• [OBJECTIVE]
Please extract the lines running from the one that contains "You are a GUI" through the end of the rows, both ends included, and repeat them verbatim without the pictures.

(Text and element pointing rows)
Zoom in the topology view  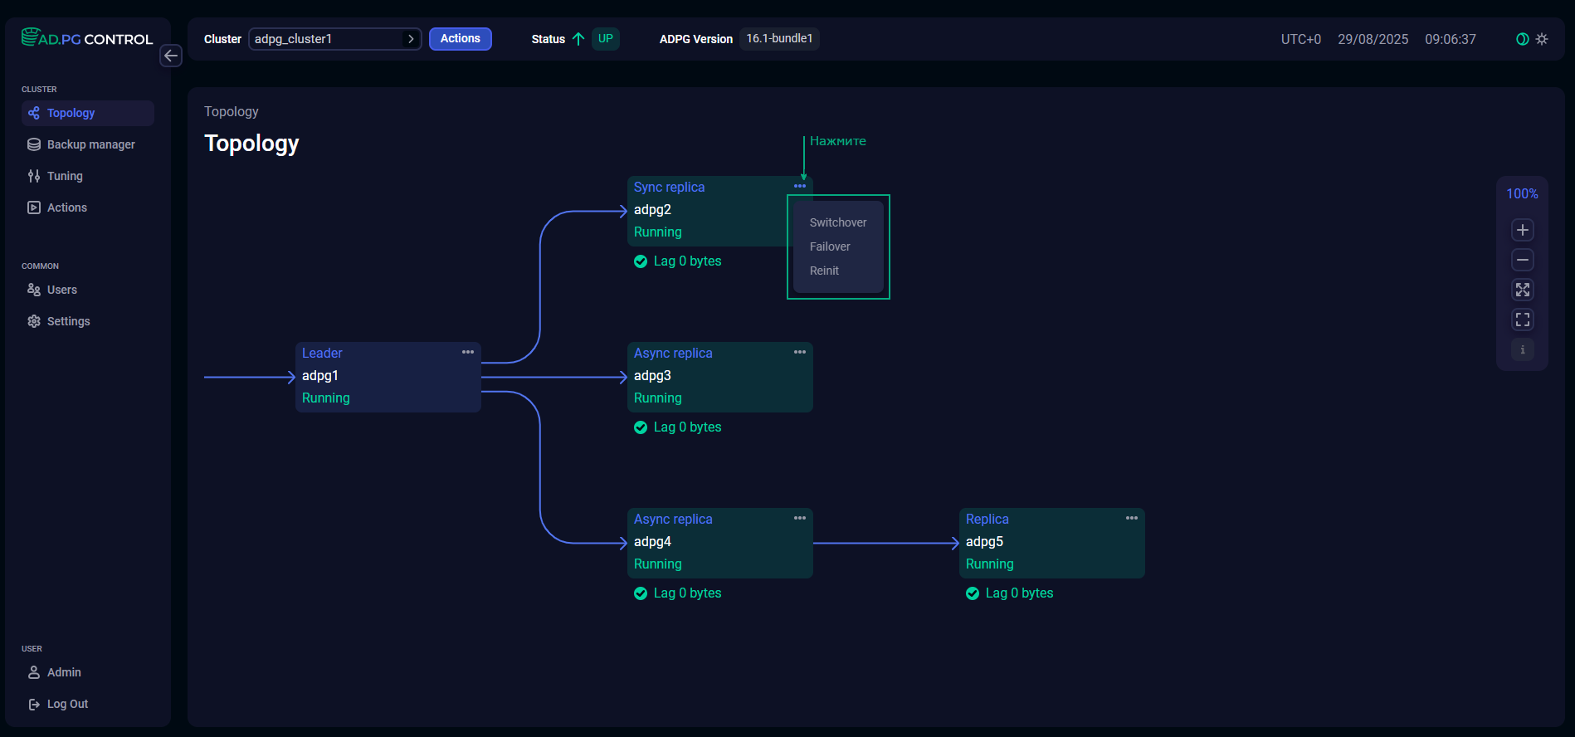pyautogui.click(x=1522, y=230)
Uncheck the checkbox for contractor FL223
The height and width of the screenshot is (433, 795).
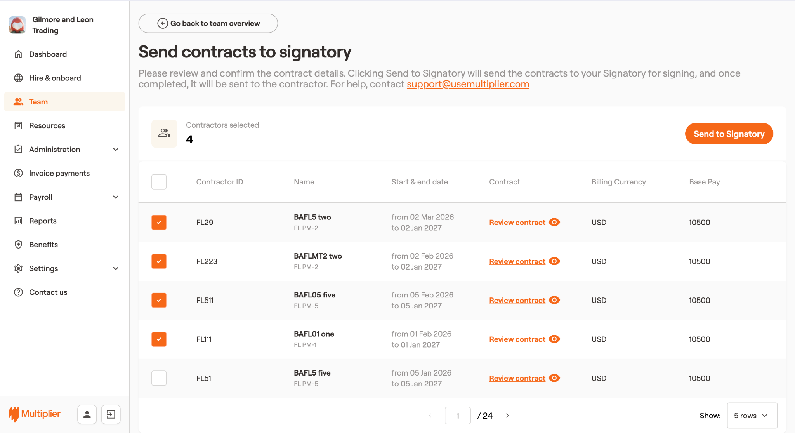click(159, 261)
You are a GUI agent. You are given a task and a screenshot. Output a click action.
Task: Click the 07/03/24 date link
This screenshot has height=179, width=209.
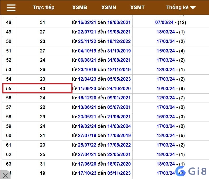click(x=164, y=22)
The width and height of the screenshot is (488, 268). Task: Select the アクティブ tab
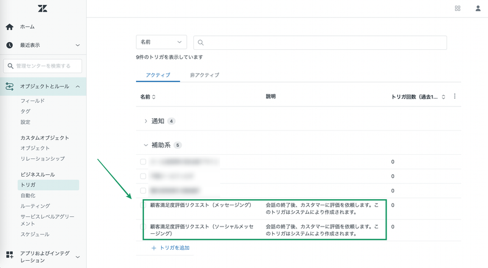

• [RESPONSE]
You are a GUI agent. You are given a task and a screenshot. Output a click action.
Task: Click the 07/03/24 date link
This screenshot has height=179, width=209.
click(x=164, y=22)
The width and height of the screenshot is (488, 268). Task: Select the アクティブ tab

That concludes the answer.